Why You May Be Just As Ghetto As The Next: Reflections On Self-Centeredness

   

One foot slowly and stylishly stepped in front of the other with a swag and swanker that rivaled that of Kanye West. The twenty-something African American youth, with over-sized pants, shirt, and ball-cap tilted ever so slightly to the right slowly walked (or swaggered in a way that might only be caused by a leg injury or from a hip replacement) despite the red hand ominously flashing its’ warning to stop.

And though several cars were racing down the street suddenly slamming on their brakes and honking at the boy to move, he kept his slow swaggered pace defiantly ignoring and even glancing at the drivers as if to blame them for conducting themselves foolishly.

My blood raised to a boil as I sat in my car watching this whole incident take place. “Who does this stupid kid think he is?! Does he think the world revolves around him?” Indeed, upon reflection, I was convinced that this kid thought all others must bend to his will. It was all about him and all others are less important. Rules? Laws? They mean nothing unless someone’s infringement of them affects me in a negative way—like the crook in jail pissed that someone stole their radio.

And as I watched this young man and his laughing friends act foolishly, a small voice arose within my mind. “Jon, you do that all the time. Why is he any different?”

Though I wanted to brush this thought aside, the truth is I was just like him.

How often have I thought everything around me should bend and rotate around me and my desires? How often had I only obeyed laws that I wanted to and make excuses for those that I broke? And what of God’s law? Do I not selectively obey that and look indignantly at others the practice the same or other sins?

The truth is, we are all like this young man. We break laws and walk arrogantly against the order and structure He has built for our lives. Instead of looking bitterly at others or acting judgmental of those with the same sins in different forms. Perhaps instead of the blow-horn into which we condemn others, we ought to pick up a mirror and look deeply into our own motives, sin, and selfish souls.

________________________________________________

THEOLOGY21 is a co-op of authors dedicated to renovating theology for a new generation, taking the ancient truths of scripture and theology and speaking to the post-Christian culture of the 21st century. To keep up-to-date on all things THEOLOGY21, Give our Facebook page a “like”, follow our twitter page, add yourself to our email list, or subscribe to our feed!
 
__________________________________________________

  • Ben

    Lolz. Ghetto people in the inland empire.

  • That was a challenge. An invite for you to just try and do something about it. It was less about being self-centered and more about feeling in control. You don’t walk slow in front of traffic because your self-centered or because you think the world should revolve around you. You walk slow in front of traffic to challenge people, to feel you have control, power. That was their way of telling you, hey, i bet you won’t do a damn thing about this, because your weak and I’m strong. People wanna feel tough. Though your point is still valid, i disagree with your example. I think what you presented is an example of people wanting to feel in control. And often, the people that do things like this probably feel powerless in regards to a lot of things in their life… but they will never admit that… they will, however, find any way they can to get that sense of control.

A run of records:
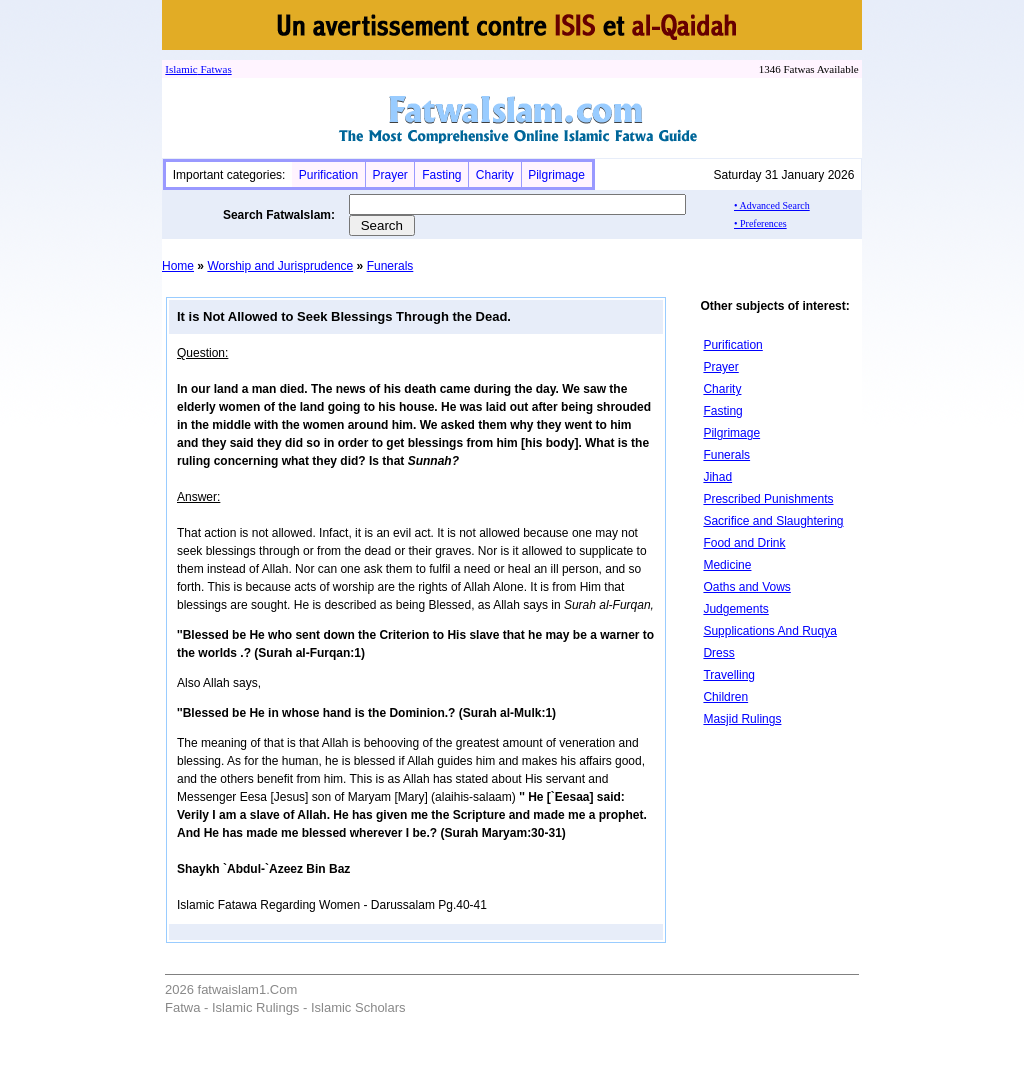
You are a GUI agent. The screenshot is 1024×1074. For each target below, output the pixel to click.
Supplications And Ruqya (769, 631)
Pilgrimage (556, 175)
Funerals (390, 266)
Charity (495, 175)
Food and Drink (744, 543)
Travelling (729, 675)
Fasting (441, 175)
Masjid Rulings (742, 719)
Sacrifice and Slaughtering (773, 521)
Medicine (727, 565)
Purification (328, 175)
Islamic (181, 69)
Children (725, 697)
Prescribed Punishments (768, 499)
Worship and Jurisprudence (280, 266)
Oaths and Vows (746, 587)
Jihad (717, 477)
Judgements (735, 609)
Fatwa (213, 69)
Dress (718, 653)
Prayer (389, 175)
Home (178, 266)
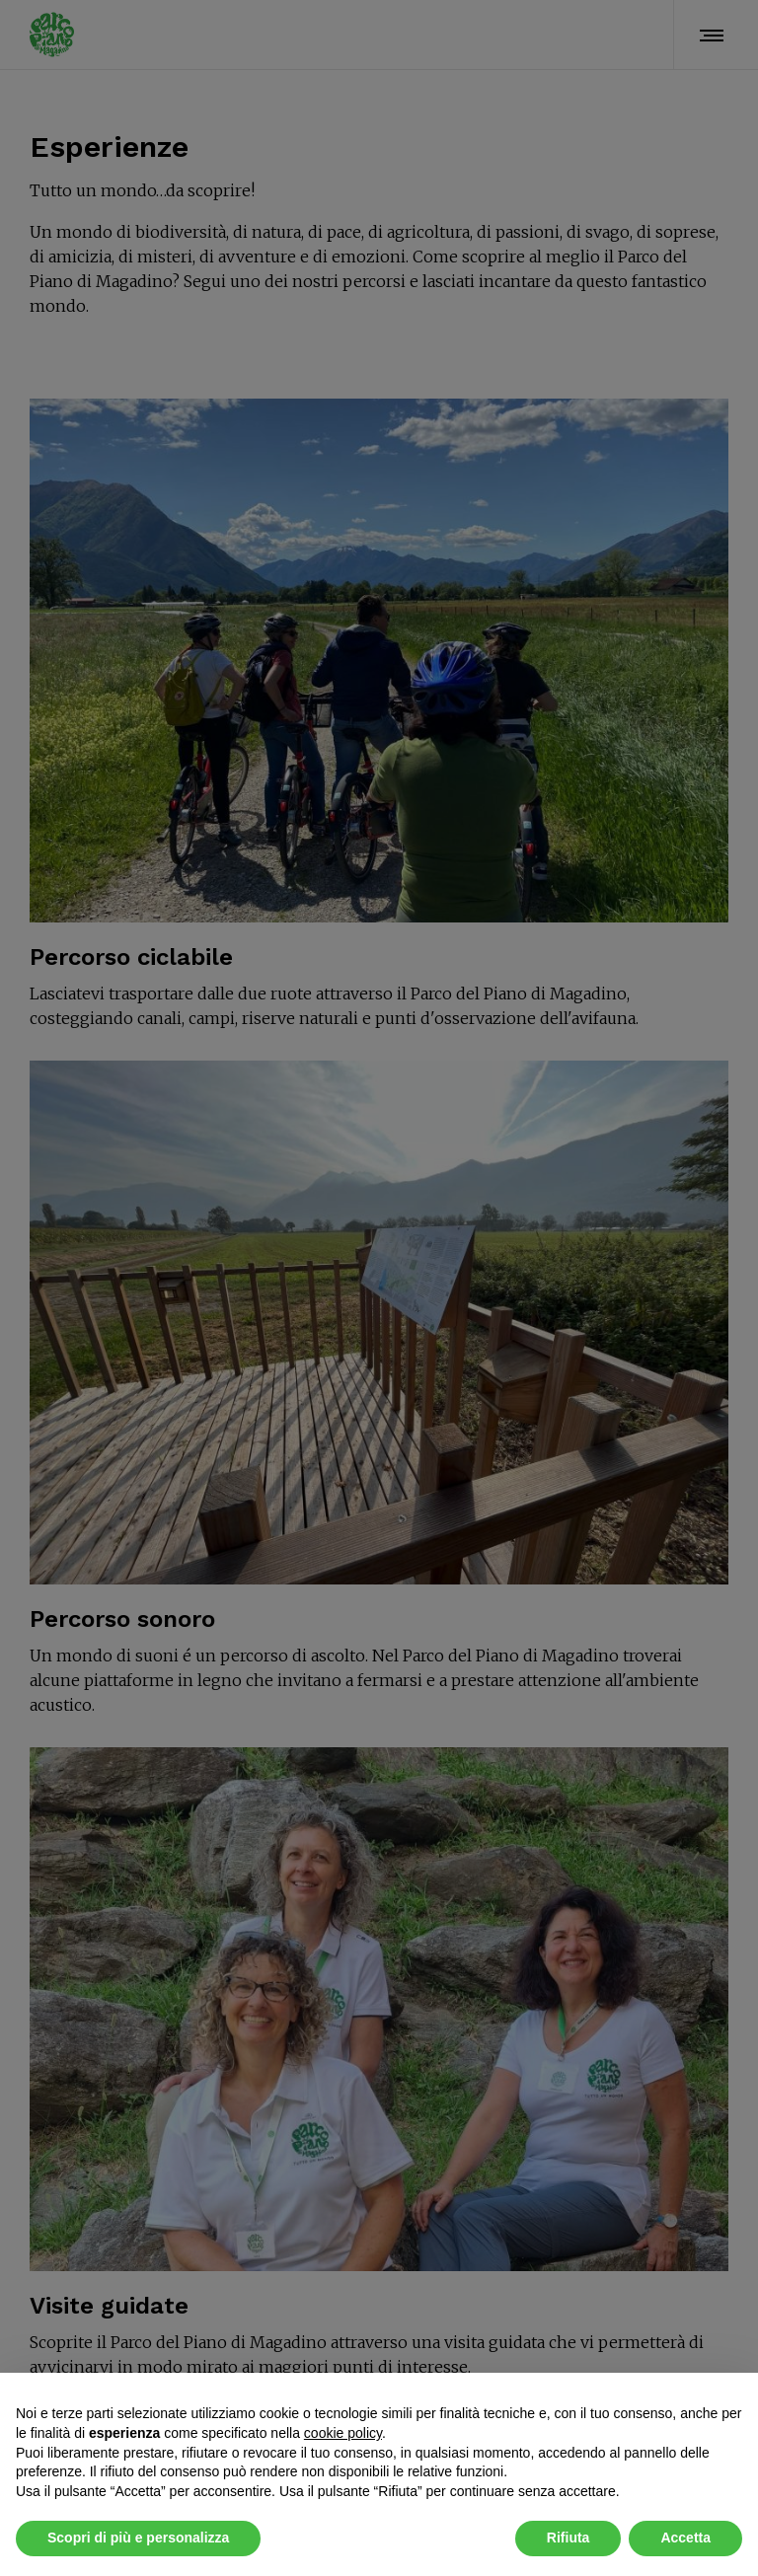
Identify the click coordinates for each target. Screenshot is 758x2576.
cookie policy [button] (343, 2433)
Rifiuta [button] (568, 2537)
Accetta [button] (685, 2537)
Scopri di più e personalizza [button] (138, 2537)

- _EXERCISE REQUIREMENTS_
1. In the post on self-centeredness, which celebrity's swagger is the young man's walk compared to?
2. List every way the post on self-centeredness offers for keeping up to date on THEOLOGY21.
3. Shorten the paragraph of the post on self-centeredness that begins "The truth is, we are all like this young man" into two or three sentences that keep its main points.

- _RESPONSES FOR EACH TASK_
1. Kanye West.

2.
- Giving the Facebook page a "like"
- Following the twitter page
- Adding yourself to the email list
- Subscribing to the feed

3. We are all like this young man, breaking laws and walking arrogantly against the order and structure He has built for our lives. Rather than condemning others through a blow-horn, we ought to pick up a mirror and look deeply into our own motives, sin, and selfish souls.